Amide-Functionalized Chalcogen-Bridged Flexible Tetranuclear Rhenacycles: Synthesis, Characterization, Solvent Effect on the Structure, and Guest Binding

The synthesis of flexible rhenium(I)-based amide-functionalized chalcogen-bridged tetranuclear metallacycles of general formula [{(CO) 3 Re(μ-ER) 2 Re(CO) 3 } 2 (μ-L) 2 ] ( 1-8 ) was achieved by treating rhenium carbonyl with dialkyl/diaryl chalcogenide (RE-ER; E = S and Se) in the presence of ditopic flexible or semiflexible pyridyl ligand with amide functionality (L = N , N '-bis(4-pyridylcarboxamide)-1,2-ethane (bpce) and N , N '-bis(4-(4-pyridylcarboxamide)phenyl)methane (bpcpm)). Compounds 1-8 were formed by multicomponent self-assembly under one-pot reaction conditions via oxidative addition of dialkyl/diaryl chalcogenide to rhenium carbonyl with pyridyl ligands. The resultant metallacyclophanes were characterized using elemental analyses, infrared, ultraviolet-visible, and NMR spectroscopic techniques.
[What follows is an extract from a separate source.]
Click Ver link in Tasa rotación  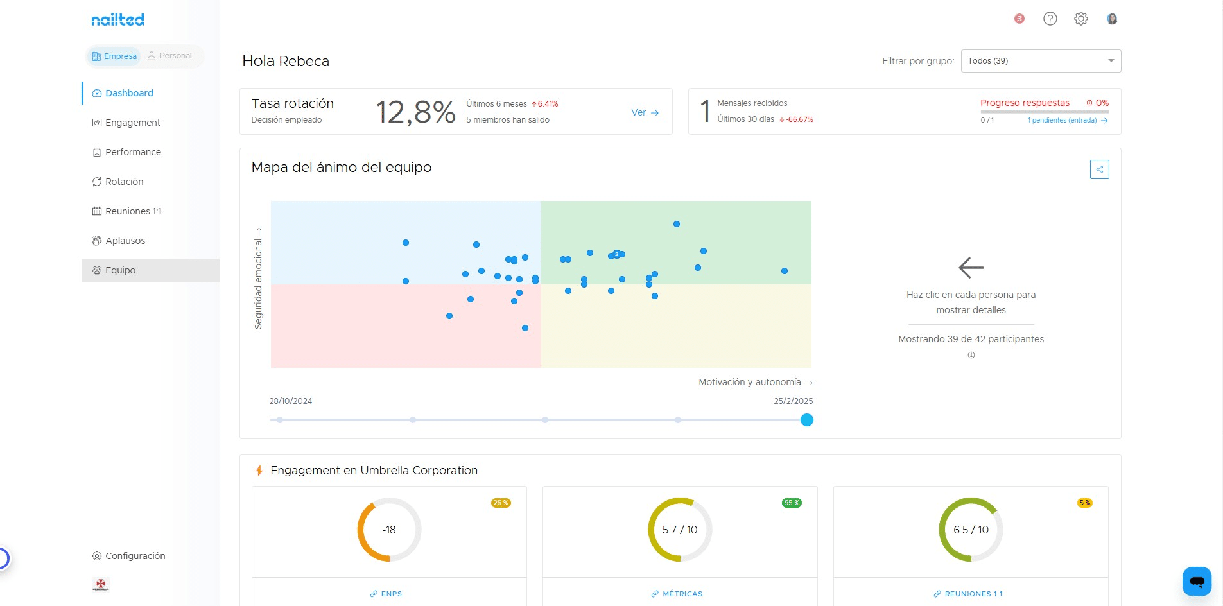[645, 112]
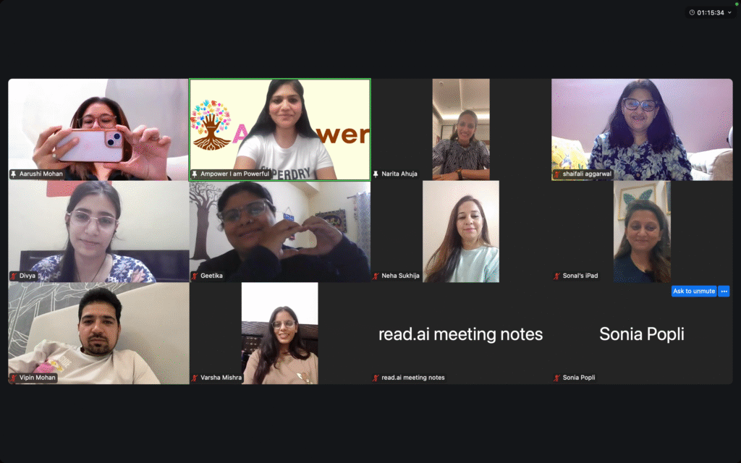Image resolution: width=741 pixels, height=463 pixels.
Task: Select the Sonia Popli participant tile
Action: (642, 334)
Metallacyclophanes 1-3 and 7 were structurally characterized by single-crystal X-ray diffraction methods. The solvent-induced structural change of flexible tetranuclear metallacyclophane 2 was demonstrated by crystallizing 2 in dichloroethane and dimethylformamide. Molecular recognition capabilities of 2 and 7 were studied with few aromatic compounds containing ethereal linkages.